While it is a basic need, seeing change at a process level is not really enough. Change must be made following a consistent approach that is controlled by methods and formal governance. This is critical in insuring the quality of changes and making all change visible – if you don’t know about it, you cannot control it. This is what keeps the changes in the symphony in sync (controlling way change is made) and the harmony (quality of the change) intact.

But without recognizing and solving these two problems, while everything looks good to the individual managers, the discordance in the symphony just gets louder as everyone runs in place focused on their own small part of the overall symphonic music score.

The difference is visibility.

The advantage that is now becoming available is to allow those developing business cases to understand the upstream and downstream impact of any change. This will help them to look at scope differently and to get the people needed to orchestrate the change across organizations involved. It will also help set the environment for project participation priority among different business units.

I believe that readers should consider the creation of a BPM Center of Expertise, whose job it is to keep track of all projects and the parts of the business and processes they will modify. This is the group that will be responsible for governance – keeping everything in harmony and following the same genre of music. Their job is to make certain change benefits both the business unit and the process. In this way the BPM CoE serves as the conductor of the orchestra and orchestrates how each section changes their part of the score.
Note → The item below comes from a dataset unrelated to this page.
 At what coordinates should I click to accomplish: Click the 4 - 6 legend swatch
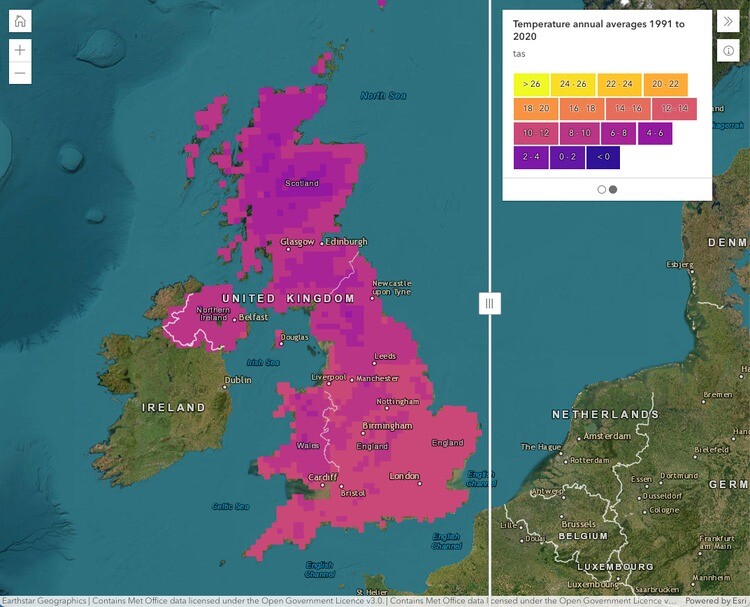(x=655, y=133)
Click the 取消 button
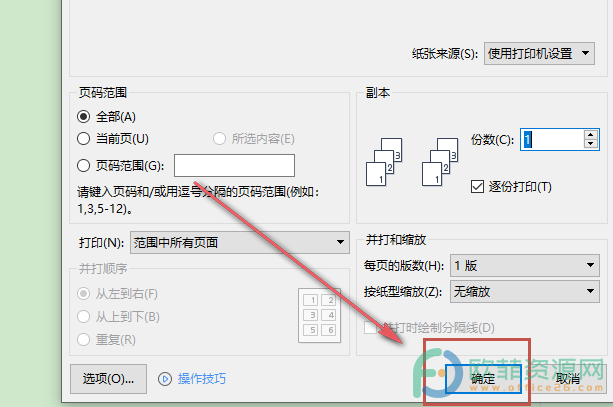Screen dimensions: 613x407 point(568,378)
This makes certain that the changes flow without disrupting other parts of the orchestra and the music it is playing – to deliver a product or service without deafening the workers.

In companies that have adopted a process perspective tied to business goals and strategy, the way business units can interact with one another is changing and driving collaboration and improved communication. When this perspective is tied to an ability to listen for discordance in the company operation, a CoE or group looking at broad change, can make certain the change projects join to provide a result that is greater than the sum of the individual projects. However, these groups must have a feedback mechanism to alert them to impending problems with change or the solutions the projects provide.

To provide this feedback, Social BPM is emerging to help deal with the perception issues and the constant changes that happen in every business unit. The media is not important and email can support the messaging. What is important is that companies encourage staff to note changes and why they are made so they can be reviewed for their impact on both the business unit and the process or processes. But, even more than that, this use of a social media approach with bulletin boards, emails, or other medium, puts managers in touch with what is going on and how the operation is flexing as it addresses new situations and as it must adjust to system, rule and other changes. By sending this information to a central group, like a CoE, the information can be analyzed and the business changes can be controlled.

Although this discussion is obviously high-level and just touched on several key points, the central message is one that I believe must be kept forefront in companies that want to gain an ability to avoid discordance. That is to look at change collectively in companies and manage it as a whole and not simply as individual efforts. This will help management stop running in circles as they try to adjust to changes that come unexpectedly from projects in other groups or from unintended ripples as projects are implemented.